=== Directive ===
Copy out verbatim the part of the data that opens with the line containing "Select the Radial Filter tool" and closes with the line containing "Action: [238, 339]", including both of those lines.

=== Entries ===
....

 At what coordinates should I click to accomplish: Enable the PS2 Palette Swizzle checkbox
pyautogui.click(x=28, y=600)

....

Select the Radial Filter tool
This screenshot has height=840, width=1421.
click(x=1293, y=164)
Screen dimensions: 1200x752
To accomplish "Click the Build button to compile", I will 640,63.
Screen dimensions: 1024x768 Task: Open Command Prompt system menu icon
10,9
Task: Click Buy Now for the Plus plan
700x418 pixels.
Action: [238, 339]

....

=== Output of the task ===
Select the Radial Filter tool
This screenshot has height=840, width=1421.
click(x=1293, y=164)
Screen dimensions: 1200x752
To accomplish "Click the Build button to compile", I will 640,63.
Screen dimensions: 1024x768 Task: Open Command Prompt system menu icon
10,9
Task: Click Buy Now for the Plus plan
700x418 pixels.
Action: [238, 339]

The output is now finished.